Changing Lives at Lincoln Place
Residents at Lincoln Place continue to make great strides during the first year in which the building has been open.
Alan Cooley came to reside at Lincoln Place April 7. He was working with Share outreach staff, Pam and Willie, for a few years prior to coming into our Housing First program. Alan had fallen prey to predators who knew when his weekly stipends would arrive. Being a vulnerable adult, it was easy for those predators to talk Alan into almost anything; including giving away all his money, his clothing, and various other resources.
Alan is no longer being taken advantage of and has a place to call home. He is most excited about having a stereo and throw rugs. He is beginning to nest and it’s a wonderful sight to behold.
Cori Thompson moved into Lincoln Place when Lincoln Place first opened. After
experiencing years of homelessness, she was grateful to be housed. She progressed throughout the year being a good neighbor, working on ensuring she was going to the doctor to address her mental health issues and making plans for her future.
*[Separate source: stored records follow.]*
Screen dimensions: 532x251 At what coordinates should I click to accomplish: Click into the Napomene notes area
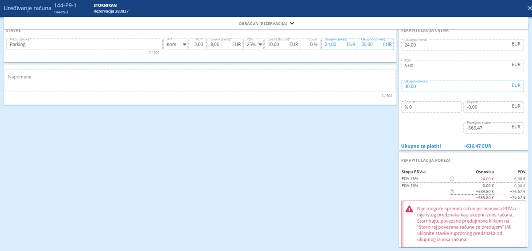click(x=200, y=81)
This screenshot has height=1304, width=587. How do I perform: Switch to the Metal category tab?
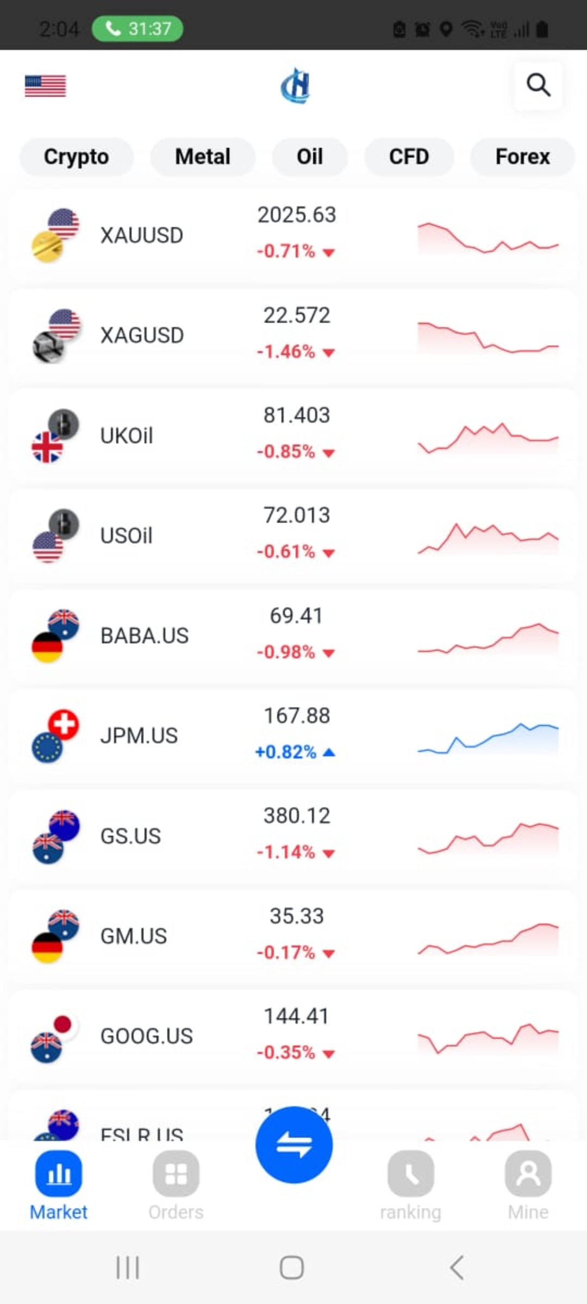[202, 157]
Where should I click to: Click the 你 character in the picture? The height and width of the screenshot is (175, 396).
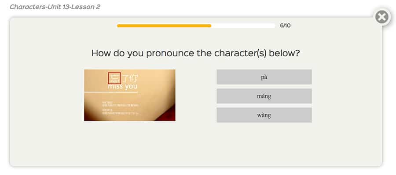133,78
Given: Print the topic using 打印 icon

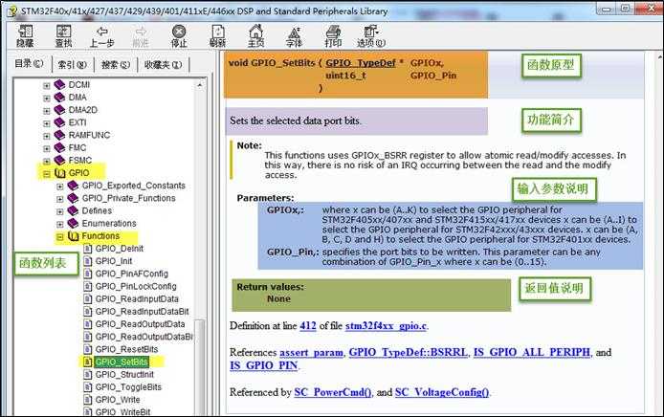Looking at the screenshot, I should coord(332,35).
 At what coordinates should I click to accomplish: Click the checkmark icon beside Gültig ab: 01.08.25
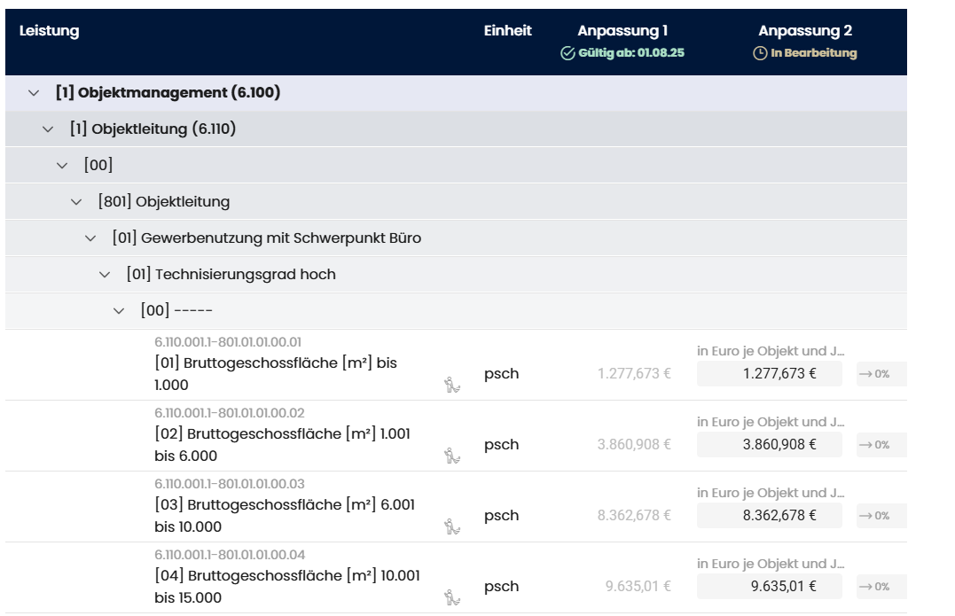coord(568,53)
Confident about her progress, Cori met with Olivia Resnik, our Housing First Director, and told her she felt ready to take the next step towards total independence with her life. She asked to be moved from Lincoln Place into an apartment through the Housing & Urban Development (HUD) scattered site program for the chronically homeless, living independently, but with continued case management services.
Working with her case manager, Cori was approved and moved into her new home on April 17. Cori was very excited to move on to the next chapter in her life.
Lincoln Place’s is showing, each and every day, how the housing first program can truly transform the lives of people who had previously faced years of struggle.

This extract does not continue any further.